_Problem set_:
(1) List each thing that the passage on religious belief below says people in "'New Age' type mysticism" believe in.
(2) Write the next few sentences of the passage on religious belief below, picking up right after its final line.

_Passage given_:
And everything is dandy, unless you're a politician and the wind farm is going to be near your property, then your true colors will show.
That is true, but there is also no objective, repeatable evidence that such a being does not exist.
I've argued this point before about falsifiability. Simply put, it is up to a claimant to offer evidence of an idea, not the other way around. Am i supposed to analyze every atom in the universe for god? at what point would you say I have disproven it? or do you deny my faculty to even make such a judgement, due to my limited human mind? If our minds are so weak as to not be able to discover god scientifically, how are our minds so broad as to understand that there is a god?
Putting that aside; what does that say about believers if the best evidence they have is that no one can prove it wrong? At least the pious of the past claimed to speak with god, to witness his miracles. Today's mystics either mold their religions tenets and events to fit their own desires (such as Christians who don't attend church, don't forgo premarital sex, accept homosexuality, etc), or they flee to a more consistent view, such as 'New Age' type mysticism, where people unabashedly believe in magic like crystal energy, shakras and faith healers.
I used to believe in god when I was younger. I went to catholic school, was an altar server. I know what its like to believe. And do I wish it were true! immortality, unconditional love! But alas, as I have learned, wanting something to be true does not make it so.
when people in this thread are saying 'literal interpretation of the bible', they mean
in accordance with, involving, or being the primary or strict meaning of the word or words; not figurative or metaphorical
(first definition of the word).

_Data shown_:

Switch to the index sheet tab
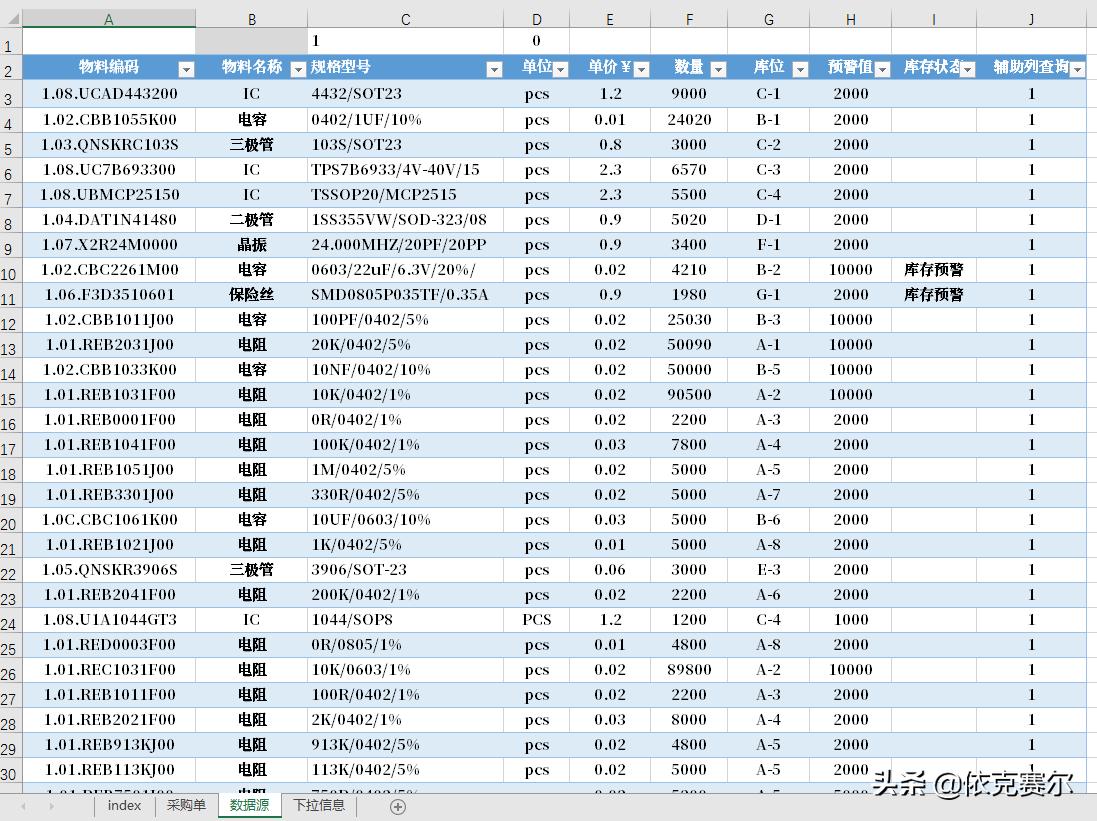click(123, 805)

_Answers below_:
(1)
crystal energy
shakras
faith healers

(2)
People are demonstrating at this creationist museum that if you could build a time machine, the furthest you could go back is 6000 years. If you went back 5999 years, 350~ days, they are saying, with a straight face, that there were two humans living in a perfect garden. This is indisputable, see the photos. They created a full size display saying it is the case.
I myself take Scripture as literally true, but I may not think it means the same thing as others
Then you are quite simply misusing the word 'literal'. What you think about a meaning of a word doesn't change what the word actually means. You can obfuscate all you want with the writings of Thomas Aquinas. I bet the guy wrote some insightful stuff about the literature of the bible. But the question is simple: Do you believe that the bible retells, in specific detail, the actual events of 6000 years ago? And for the museum creationists, the answer is an emphatic yes.
It outside the scope of science to determine the "Who?" and "Why?" of the origin of Earth and the origin of life.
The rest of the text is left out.